Wir sind weiterhin bis in die Haarspitzen motiviert, uns für die Grundwerte des Fußballs und gegen eine weitere Entfremdung des Fußballs durch Korruption, Gutsherrenmachenschaften und Kommerzialisierung einzutreten. Wir sehen es mehr denn je als unsere Verantwortung gegen den DFB und die DFL aufzustehen und wissen zehntausende Unterstützer in den Kurven des Landes hinter uns.

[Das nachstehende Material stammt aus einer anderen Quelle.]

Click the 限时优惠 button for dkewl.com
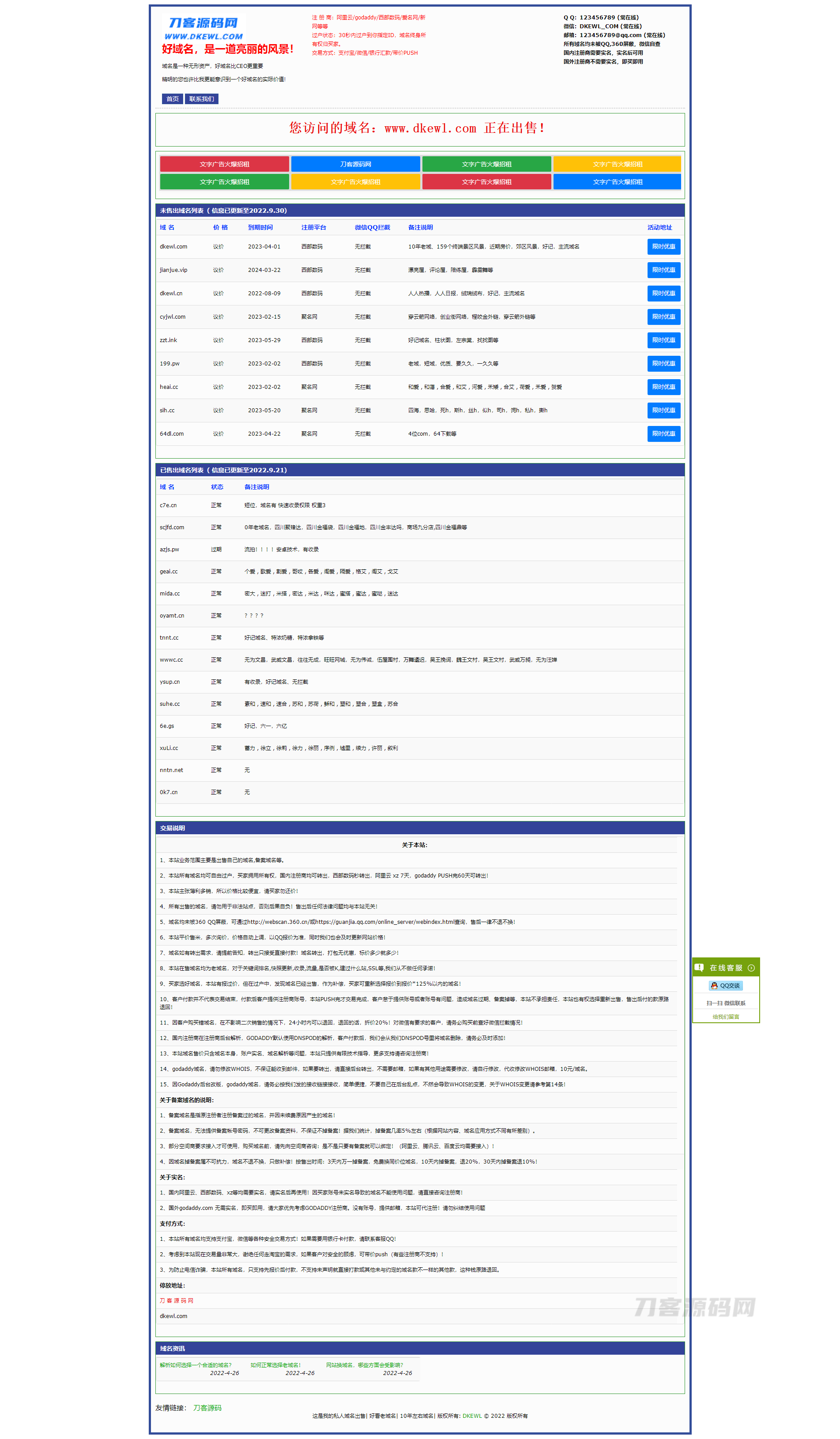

So schlossen wir vor rund einem Monat unsere Erklärung zu dem Abbruch der Gespräche mit den Verbänden. Wir führten dabei aus, dass der Beitritt der Fanseite zu einem wie auch immer gearteten ,,runden Tisch‘‘ keine Verbesserung für jene Fanseite mit sich gebracht hat und wohl auch nicht bringen wird. Viel mehr handelte es sich bei den Gesprächen um eine für die Verbände gesichtswahrende Vorgabe von Dialogbereitschaft, ohne dabei jedoch gewillt zu sein, tatsächliche Verbesserungen im Sinne der Fußballfans durchzusetzen. Auch die geleakten E-Mails zwischen DFB-Präsident Reinhard Grindel und seinem Vizepräsident Rainer Koch haben uns gezeigt, dass der Abbruch der Gespräche ein richtiger Schritt war.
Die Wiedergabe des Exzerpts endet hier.